EasyJet plunged £213 million into the red in the Christmas quarter and is still burning through £150 million in cash each month, putting its Covid-19 losses at £2.2 billion.

EasyJet plunged £213 million into the red in the Christmas quarter and is still burning through £150 million in cash each month, putting its Covid-19 losses at £2.2 billion.

The short-haul European airline, the second largest behind Ryanair with more than 300 aircraft in its fleet, said yesterday that it was still operating at only 50 per cent of normal capacity but that an increase through Easter and the spring should bring it back near to pre-pandemic levels for the key summer holiday season.

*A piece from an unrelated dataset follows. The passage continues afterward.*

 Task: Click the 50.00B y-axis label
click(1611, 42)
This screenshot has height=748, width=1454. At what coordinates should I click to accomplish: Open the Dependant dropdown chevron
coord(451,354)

With deep losses expected again in the January-to-March quarter, traditionally its toughest, City analysts are not expecting a summer recovery to return the airline to profit this year.

EasyJet’s losses in the three months to the end of December, the first quarter of its financial year, were half the deficit it recorded in the same period a year earlier, but even after flying much-reduced schedules to fit demand, the losses were still deep compared with more normal times. Before the pandemic, the Christmas trading quarter typically might have been expected to operate at about break-even.

The airline’s shares have suffered during the pandemic. Shares in Ryanair and Wizz Air, the ambitious budget carrier snapping at its tailfins, have been brought back up to roughly pre-pandemic levels, but easyJet’s stock more than halved and pretty much stayed there. Investors have been worried about whether it would be able to stay the course and the airline eventually undertook a £1.2 billion fundraising with its shareholders last autumn to shore up its balance sheet.

EasyJet’s shares edged up ½p, or less than 0.1 per cent, to 635¾p yesterday. That is up from the 500p level they hit as the Omicron coronavirus variant spread across Europe before Christmas, but below from the £10 level at which they were trading during a rally last spring. Before the pandemic hit Europe, the shares were above £15.

An end to travel restrictions around Europe, hopes that Omicron infections would recede and a belief in strong pent-up demand from holidaymakers led Johan Lundgren, 55, the chief executive, to strike a bullish note. “Booking volumes jumped in the UK following the welcome reduction of travel restrictions announced on January 5, which have been sustained and given a further boost from the UK government’s decision this week to remove all testing requirements,” he said.

“We believe testing for travel across our network should soon become a thing of the past. We see a strong summer ahead, with pent-up demand that will see easyJet returning to near-2019 levels of capacity, with UK beach and leisure routes performing particularly well.” EasyJet is the dominant airline at Gatwick, Britain’s second largest airport, where with British Airways, its main rival there, cutting its operations, it will account for half of all flights.

The airline’s more immediate outlook remains cautious and it is selling tickets for only 67 per cent of its normal capacity this quarter. That is not much higher than in the previous quarter, which came in at 64 per cent.

It also conceded that it had not achieved its guidance of expecting to fly its aircraft at 80 per cent full. Gerald Khoo, analyst at Liberum, the stockbroker, thinks that easyJet will eventually be a winner in the aviation recovery but is pencilling in a £25 million loss for this financial year before it returns to more normal profit levels of £490 million in 2022-23.